- [BRIEF]
Extract every line from the start of the rows down to the line that contains "Action: (x=459, y=511)", both ends included, and reproduce them without any changes.

- [EXERCISE MATERIALS]
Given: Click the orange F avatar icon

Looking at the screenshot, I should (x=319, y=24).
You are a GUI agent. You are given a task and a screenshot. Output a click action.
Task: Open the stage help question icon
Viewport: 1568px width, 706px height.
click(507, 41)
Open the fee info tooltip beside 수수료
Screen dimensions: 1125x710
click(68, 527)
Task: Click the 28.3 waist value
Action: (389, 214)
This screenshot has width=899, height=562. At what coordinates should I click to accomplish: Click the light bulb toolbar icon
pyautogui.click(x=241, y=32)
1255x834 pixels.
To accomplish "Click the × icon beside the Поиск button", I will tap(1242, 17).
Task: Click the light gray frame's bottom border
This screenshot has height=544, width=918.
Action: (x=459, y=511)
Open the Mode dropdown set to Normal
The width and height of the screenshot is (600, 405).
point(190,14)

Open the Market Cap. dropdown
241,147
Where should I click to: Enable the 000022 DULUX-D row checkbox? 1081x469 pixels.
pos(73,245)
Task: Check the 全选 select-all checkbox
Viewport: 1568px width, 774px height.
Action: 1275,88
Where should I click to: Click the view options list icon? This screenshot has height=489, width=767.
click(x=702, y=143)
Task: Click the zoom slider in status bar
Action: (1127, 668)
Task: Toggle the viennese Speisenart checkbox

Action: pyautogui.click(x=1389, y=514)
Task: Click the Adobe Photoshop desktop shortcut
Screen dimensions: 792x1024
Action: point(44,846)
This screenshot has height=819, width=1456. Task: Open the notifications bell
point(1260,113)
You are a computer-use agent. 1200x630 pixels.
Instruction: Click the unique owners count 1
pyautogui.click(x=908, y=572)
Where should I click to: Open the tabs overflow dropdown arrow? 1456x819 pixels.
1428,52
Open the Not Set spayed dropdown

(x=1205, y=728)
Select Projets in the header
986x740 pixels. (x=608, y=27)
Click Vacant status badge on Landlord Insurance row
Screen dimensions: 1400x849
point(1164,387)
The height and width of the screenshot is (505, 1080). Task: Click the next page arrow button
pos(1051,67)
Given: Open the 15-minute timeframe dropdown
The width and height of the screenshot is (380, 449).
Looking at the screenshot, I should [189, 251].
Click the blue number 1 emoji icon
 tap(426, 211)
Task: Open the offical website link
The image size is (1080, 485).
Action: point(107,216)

- [SOLUTION FOR THIS EXERCISE]
Given: Click the orange F avatar icon

Looking at the screenshot, I should (x=319, y=24).
You are a GUI agent. You are given a task and a screenshot. Output a click action.
Task: Open the stage help question icon
Viewport: 1568px width, 706px height.
click(507, 41)
Open the fee info tooltip beside 수수료
Screen dimensions: 1125x710
click(68, 527)
Task: Click the 28.3 waist value
Action: (389, 214)
This screenshot has width=899, height=562. At what coordinates should I click to accomplish: Click the light bulb toolbar icon
pyautogui.click(x=241, y=32)
1255x834 pixels.
To accomplish "Click the × icon beside the Поиск button", I will tap(1242, 17).
Task: Click the light gray frame's bottom border
This screenshot has height=544, width=918.
Action: (x=459, y=511)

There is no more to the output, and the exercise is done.